Il faudra bien plus pour ne pas se contenter de reconstruire à l’identique et repenser le territoire, son urbanisme, la gestion des rivières. Nous sommes passés à un cheveu d’une inondation complète de Liège en juillet, ce qui aurait considérablement aggravé les dégâts matériels et humains. Nous ne devons pas nous contenter de prier que le risque ne se présente plus. La reconstruction doit être pensée pour s’adapter à la nouvelle norme des événements climatiques extrêmes et encaisser des chocs d’inondations de plus en plus fréquents. Elle doit également comporter un volet portant sur un plan public d’isolation des bâtiments quartier par quartier sur la totalité du territoire de manière à limiter les émissions de gaz à effet de serre liées au chauffage. Elle doit encore s’axer sur la gratuité des transports en commun et leur extension. Etc. Etc.

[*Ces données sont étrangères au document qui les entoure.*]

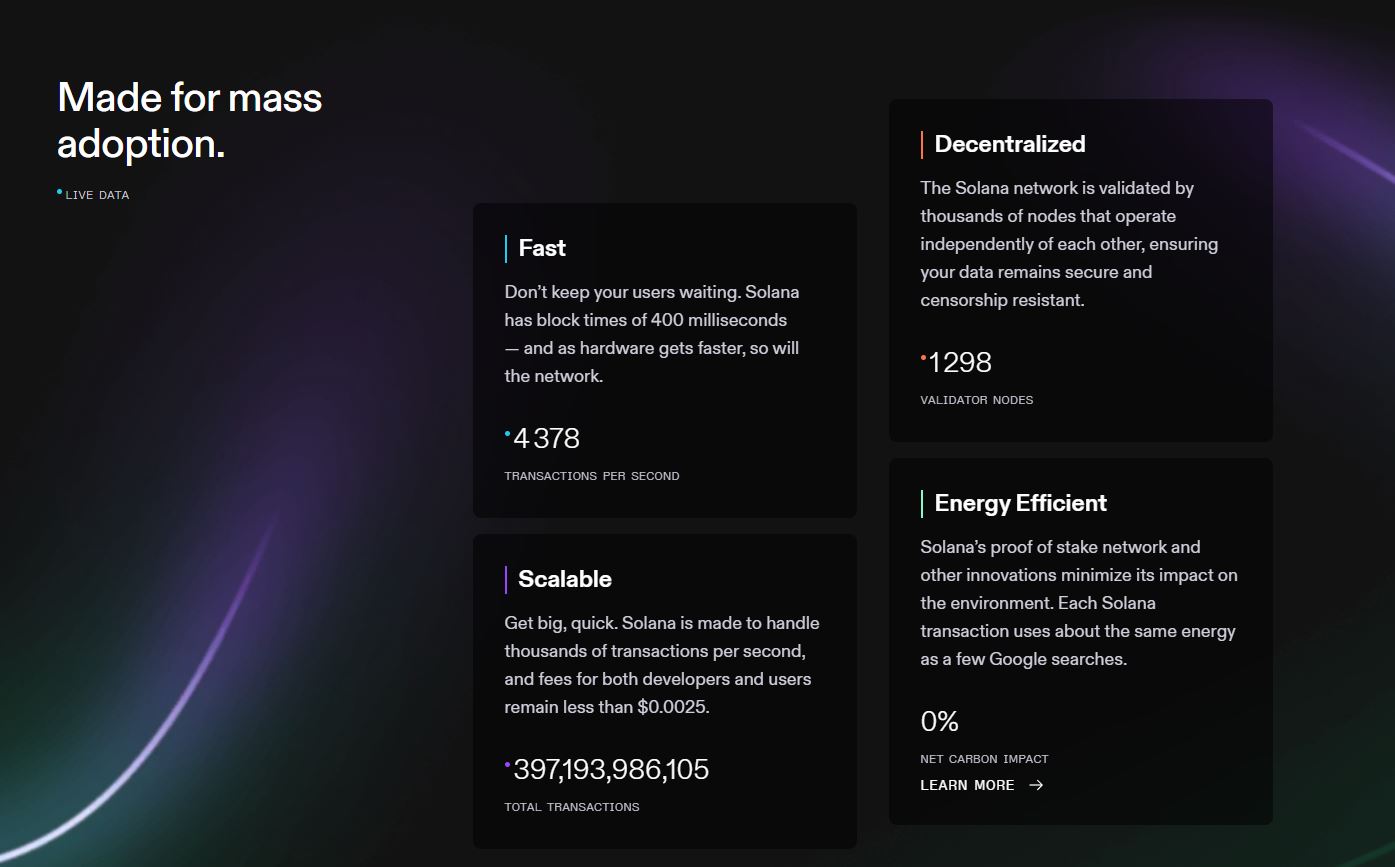
Task: Click the 0% carbon impact value
Action: pyautogui.click(x=939, y=721)
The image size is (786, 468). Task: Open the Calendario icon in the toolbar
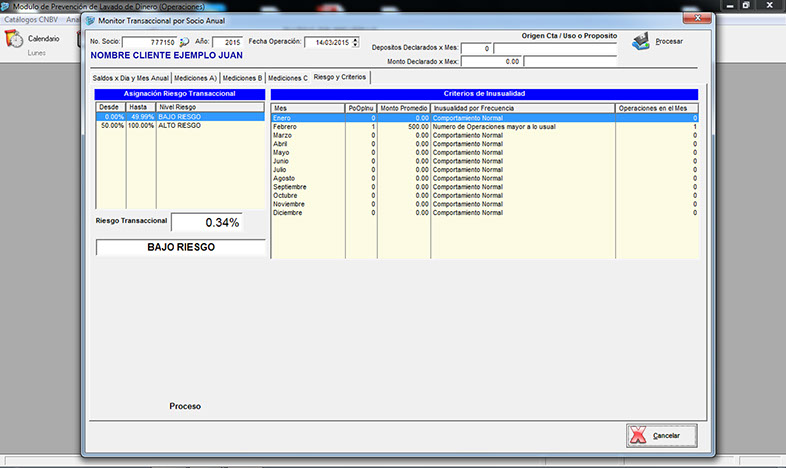[15, 39]
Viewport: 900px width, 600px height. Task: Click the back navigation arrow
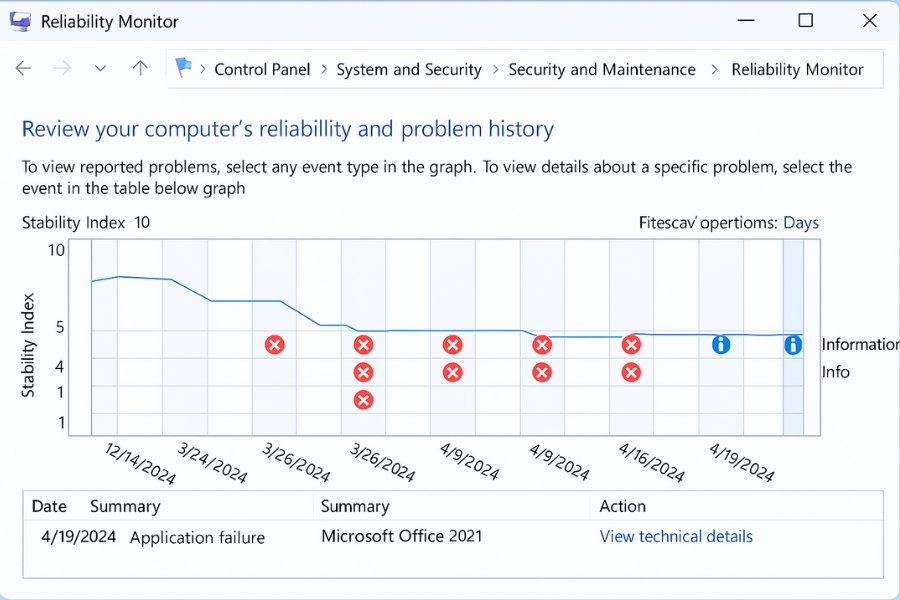(x=23, y=68)
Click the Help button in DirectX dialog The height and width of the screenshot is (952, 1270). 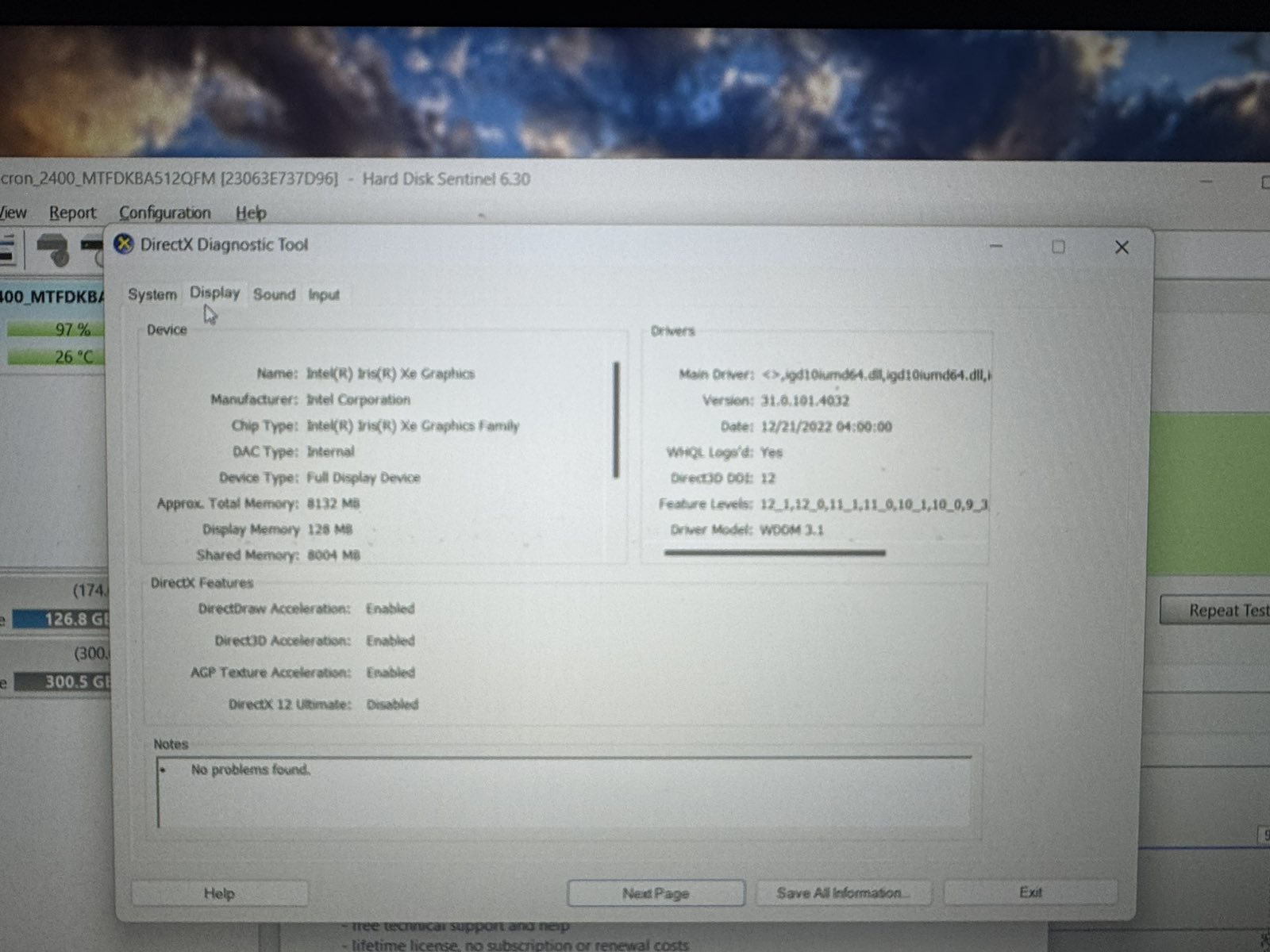[219, 894]
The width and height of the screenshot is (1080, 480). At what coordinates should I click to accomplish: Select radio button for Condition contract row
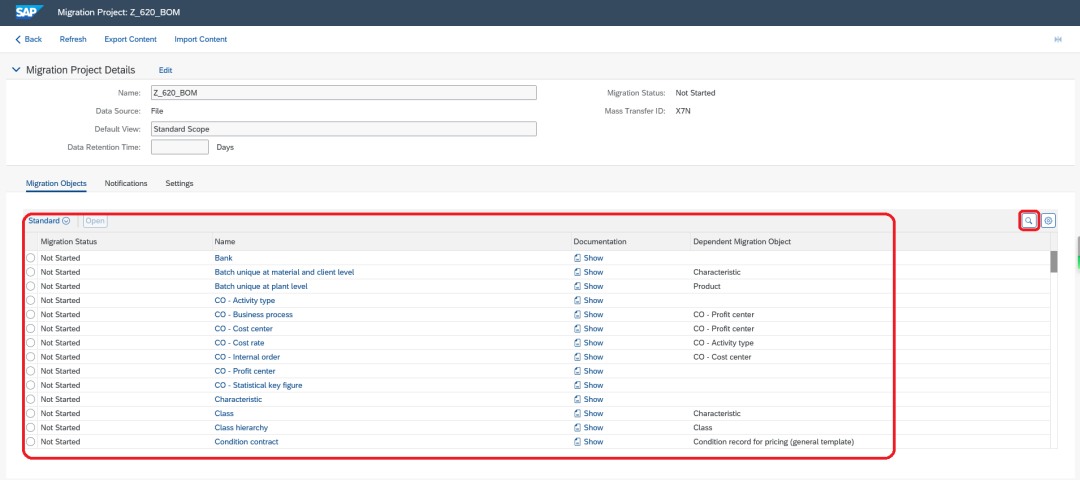(30, 441)
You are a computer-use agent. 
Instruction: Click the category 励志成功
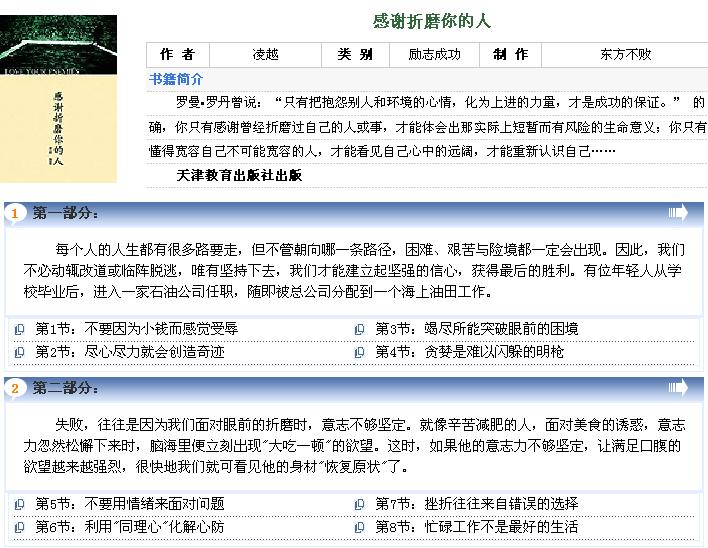(x=435, y=54)
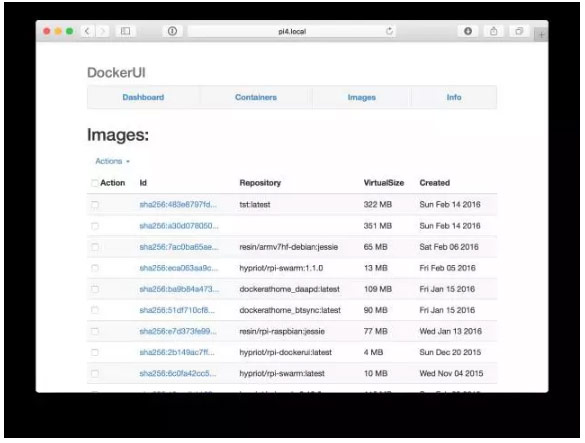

Pour tout cela il faudra nous battre. Moins d’un mois après les inondations meurtrières, le secteur de la construction a critiqué la circulaire visant à interdire de bâtir dans les zones les plus à risque en prévenant : les prix vont augmenter. Certaines personnes étaient encore portées disparues que les promoteurs immobiliers parlaient de reconstruire sur des zones inondables…
Les bâtiments inoccupés pour raison spéculative doivent être de toute urgence expropriés et rénovés pour y loger les personnes sinistrées. Les grandes entreprises du secteur des assurances et celles de la construction doivent être expropriées et placées sous contrôle et gestion démocratiques de la collectivité. De cette manière, nous aurons non seulement les moyens d’indemniser la totalité des victimes et pas seulement les assurées (les personnes non assurées étant par ailleurs des personnes précarisées) mais aussi de mobiliser les moyens nécessaires à faire face à la situation actuelle : réduire nos émissions tout en protégeant la population et ses conditions de vie.
Les organisations de gauche et les syndicats doivent impérativement axer leurs propositions et leur action sur ce qui est nécessaire pour faire face au péril climatique, pas sur ce qui est acceptable en restant dans le carcan du système capitaliste. C’est ce système qui est responsable du drame auquel est confrontée l’humanité ! Nous devons aujourd’hui plus que jamais faire résonner la nécessité d’une approche rationnelle et démocratiquement planifiée de l’économie contre le chaos de l’économie de marché. Chacune de nos mobilisations doit s’en faire l’écho. Faute d’atteindre cette issue, la civilisation humaine s’enfoncera dans une barbarie telle qu’elle n’en a encore jamais connu.